** WHAT YOU WILL DO **
Show every line of the records that contains the string "screenshot".

** ENTRIES **

========================================================================

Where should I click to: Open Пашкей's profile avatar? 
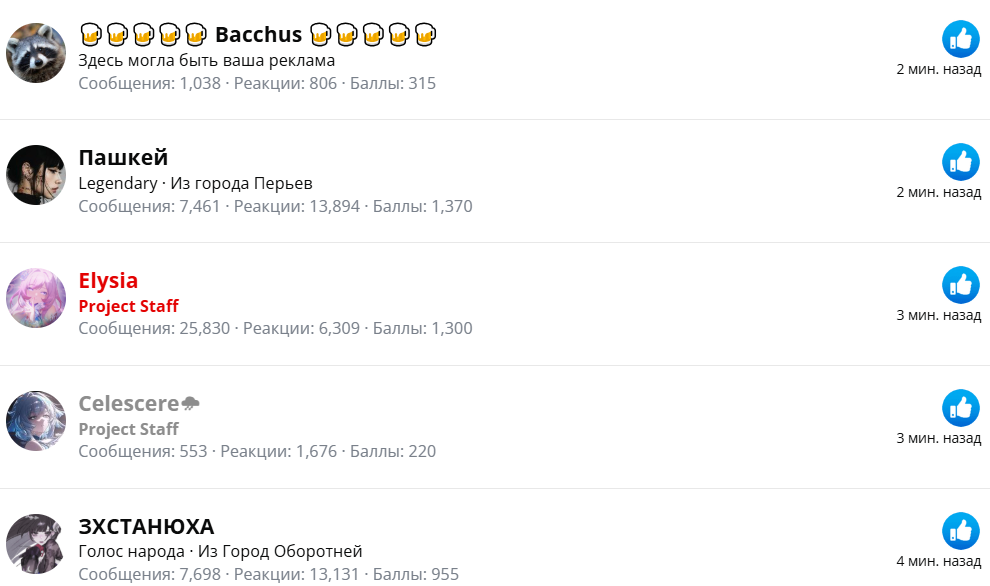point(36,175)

========================================================================

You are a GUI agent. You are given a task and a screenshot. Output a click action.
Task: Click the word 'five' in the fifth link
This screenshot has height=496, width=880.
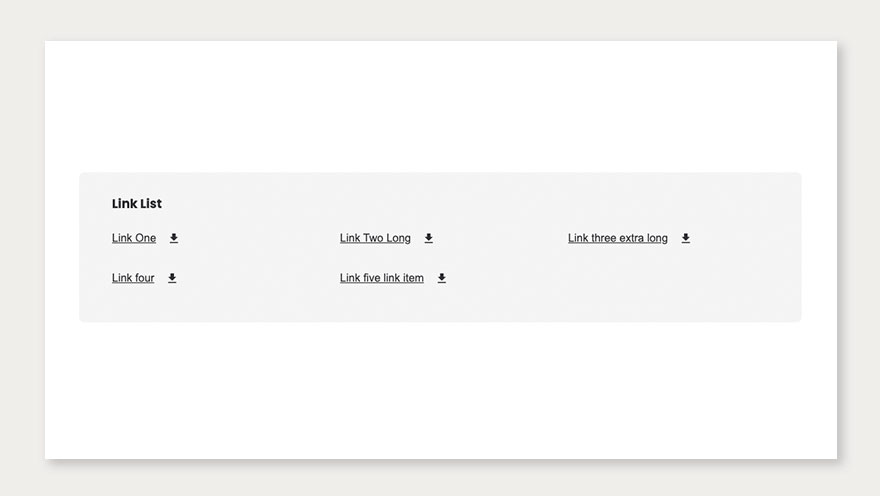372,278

========================================================================

** RIGHT ANSWER **
You are a GUI agent. You are given a task and a screenshot. Output a click action.
This screenshot has height=496, width=880.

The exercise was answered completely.